Chapbook Chats 8: Jamaica Baldwin Talks with “Enumeration” Author Sadia Hassan
To celebrate the launch of the latest in the New-Generation African Poets Chapbook Box Set series, Saba, and the opening of the 2020 Sillerman First Book Prize in African Poetry submissions period, our book prize coordinator, Jamaica Baldwin, is talking to poets whose chapbooks are included in New-Generation African Poets: A Chapbook Box Set (Saba). This series continues with a conversation between Jamaica and poet Sadia Hassan. The interview was conducted via email and has been lightly edited for publication.
Jamaica Baldwin: Your chapbook Enumeration is published in the gorgeous New-Generation African Poets Box Set that just came out. Is this your first book publication? If so, how does it feel to have your first chapbook published as part of this series?
Sadia Hassan: This is my first book publication and I am so incredibly proud! The New-Generations African Poets chapbook box set has been a dream publication of mine since TJ Dema and Ladan Osman and Warsan Shire published in the first set. It feels good and right to be in conversation with contemporary African poets whose work I love and whose politics I respect. Also, APBF has been championing the work of Black Muslim women in a way that no contemporary press can hold a candle to. So I’m also equally proud to be part of that legacy.

→ DIRECTION 1:
Answer these questions about the interview:
(a) How was the interview conducted?
(b) What is the title of Sadia Hassan's chapbook?
(c) Which three poets does Sadia Hassan name as having published in the first set?
→ DIRECTION 2:
Write out the part of the interview starting with "Sadia Hassan: This" and going on through "of that legacy.", replacing "legacy" with "tradition".

→ DATASET EXCERPTS:
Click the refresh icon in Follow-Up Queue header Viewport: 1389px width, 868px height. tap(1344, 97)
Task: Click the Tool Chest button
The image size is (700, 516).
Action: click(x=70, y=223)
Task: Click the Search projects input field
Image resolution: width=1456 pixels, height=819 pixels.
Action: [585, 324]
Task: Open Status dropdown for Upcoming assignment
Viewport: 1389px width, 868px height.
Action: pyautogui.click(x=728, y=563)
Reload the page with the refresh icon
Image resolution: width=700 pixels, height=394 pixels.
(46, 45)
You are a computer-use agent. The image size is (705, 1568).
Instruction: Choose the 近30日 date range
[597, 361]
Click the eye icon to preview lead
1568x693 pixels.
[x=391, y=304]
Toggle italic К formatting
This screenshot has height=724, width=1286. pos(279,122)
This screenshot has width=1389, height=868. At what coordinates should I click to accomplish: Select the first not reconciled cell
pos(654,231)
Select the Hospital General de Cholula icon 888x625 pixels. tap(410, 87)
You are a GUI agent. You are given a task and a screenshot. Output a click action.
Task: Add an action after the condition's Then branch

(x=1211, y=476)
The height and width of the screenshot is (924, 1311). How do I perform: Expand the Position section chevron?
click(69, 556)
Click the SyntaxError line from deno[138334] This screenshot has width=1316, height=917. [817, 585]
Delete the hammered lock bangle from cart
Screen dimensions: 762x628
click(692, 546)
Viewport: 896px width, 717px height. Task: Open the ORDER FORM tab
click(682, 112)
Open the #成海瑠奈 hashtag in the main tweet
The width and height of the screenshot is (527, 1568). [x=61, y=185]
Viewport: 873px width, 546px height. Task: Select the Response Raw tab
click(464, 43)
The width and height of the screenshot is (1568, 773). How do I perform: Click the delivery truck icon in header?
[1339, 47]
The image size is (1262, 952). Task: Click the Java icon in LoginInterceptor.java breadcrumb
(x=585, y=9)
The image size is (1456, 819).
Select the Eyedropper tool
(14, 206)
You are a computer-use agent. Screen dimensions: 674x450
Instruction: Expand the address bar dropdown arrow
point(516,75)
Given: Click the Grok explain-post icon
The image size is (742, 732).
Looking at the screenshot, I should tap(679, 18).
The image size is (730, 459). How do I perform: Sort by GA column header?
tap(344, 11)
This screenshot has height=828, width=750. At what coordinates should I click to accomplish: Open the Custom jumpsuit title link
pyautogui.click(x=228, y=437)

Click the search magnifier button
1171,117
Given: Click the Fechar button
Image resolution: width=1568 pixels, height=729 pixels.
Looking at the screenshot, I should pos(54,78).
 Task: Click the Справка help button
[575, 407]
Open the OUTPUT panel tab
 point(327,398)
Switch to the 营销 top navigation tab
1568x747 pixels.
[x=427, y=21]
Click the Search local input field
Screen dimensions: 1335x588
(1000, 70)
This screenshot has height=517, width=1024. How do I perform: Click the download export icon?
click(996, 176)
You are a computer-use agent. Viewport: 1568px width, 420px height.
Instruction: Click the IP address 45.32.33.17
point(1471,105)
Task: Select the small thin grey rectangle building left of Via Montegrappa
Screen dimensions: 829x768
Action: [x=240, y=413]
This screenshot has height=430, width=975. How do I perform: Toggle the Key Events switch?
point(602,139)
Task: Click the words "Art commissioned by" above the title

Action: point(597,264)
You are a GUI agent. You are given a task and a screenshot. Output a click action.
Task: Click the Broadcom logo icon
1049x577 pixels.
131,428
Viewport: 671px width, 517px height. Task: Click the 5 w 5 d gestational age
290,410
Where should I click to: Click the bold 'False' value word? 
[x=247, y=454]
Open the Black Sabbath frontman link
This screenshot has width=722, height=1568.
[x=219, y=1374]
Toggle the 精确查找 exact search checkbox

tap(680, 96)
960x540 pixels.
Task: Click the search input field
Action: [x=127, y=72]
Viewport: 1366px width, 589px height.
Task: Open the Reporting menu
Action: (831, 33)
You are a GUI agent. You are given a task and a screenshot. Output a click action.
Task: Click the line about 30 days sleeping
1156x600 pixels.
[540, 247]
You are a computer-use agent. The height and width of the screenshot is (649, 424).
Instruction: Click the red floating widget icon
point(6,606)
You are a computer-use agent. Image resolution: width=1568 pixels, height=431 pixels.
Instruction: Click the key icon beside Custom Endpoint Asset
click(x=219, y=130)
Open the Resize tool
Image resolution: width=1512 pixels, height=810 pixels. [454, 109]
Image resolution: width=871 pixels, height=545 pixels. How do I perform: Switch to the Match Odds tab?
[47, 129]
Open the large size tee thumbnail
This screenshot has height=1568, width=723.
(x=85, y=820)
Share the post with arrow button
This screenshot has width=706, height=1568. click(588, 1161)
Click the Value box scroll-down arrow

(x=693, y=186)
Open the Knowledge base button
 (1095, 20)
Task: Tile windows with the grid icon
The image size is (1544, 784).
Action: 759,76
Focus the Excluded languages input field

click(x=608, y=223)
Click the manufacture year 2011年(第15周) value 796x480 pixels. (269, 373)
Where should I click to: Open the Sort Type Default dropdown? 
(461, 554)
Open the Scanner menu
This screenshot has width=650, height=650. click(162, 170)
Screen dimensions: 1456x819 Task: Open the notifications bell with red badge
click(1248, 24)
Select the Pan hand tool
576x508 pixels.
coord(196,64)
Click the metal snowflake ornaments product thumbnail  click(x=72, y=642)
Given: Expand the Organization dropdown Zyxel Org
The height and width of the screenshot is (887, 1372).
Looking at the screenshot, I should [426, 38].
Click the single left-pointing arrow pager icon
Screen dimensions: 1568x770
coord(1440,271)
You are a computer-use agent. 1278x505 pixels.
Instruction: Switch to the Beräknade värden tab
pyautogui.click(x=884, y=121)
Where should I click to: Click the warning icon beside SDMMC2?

→ CORRECT OUTPUT 1:
(a) It was conducted via email.
(b) Enumeration
(c) TJ Dema, Ladan Osman and Warsan Shire

→ CORRECT OUTPUT 2:
Sadia Hassan: This is my first book publication and I am so incredibly proud! The New-Generations African Poets chapbook box set has been a dream publication of mine since TJ Dema and Ladan Osman and Warsan Shire published in the first set. It feels good and right to be in conversation with contemporary African poets whose work I love and whose politics I respect. Also, APBF has been championing the work of Black Muslim women in a way that no contemporary press can hold a candle to. So I’m also equally proud to be part of that tradition.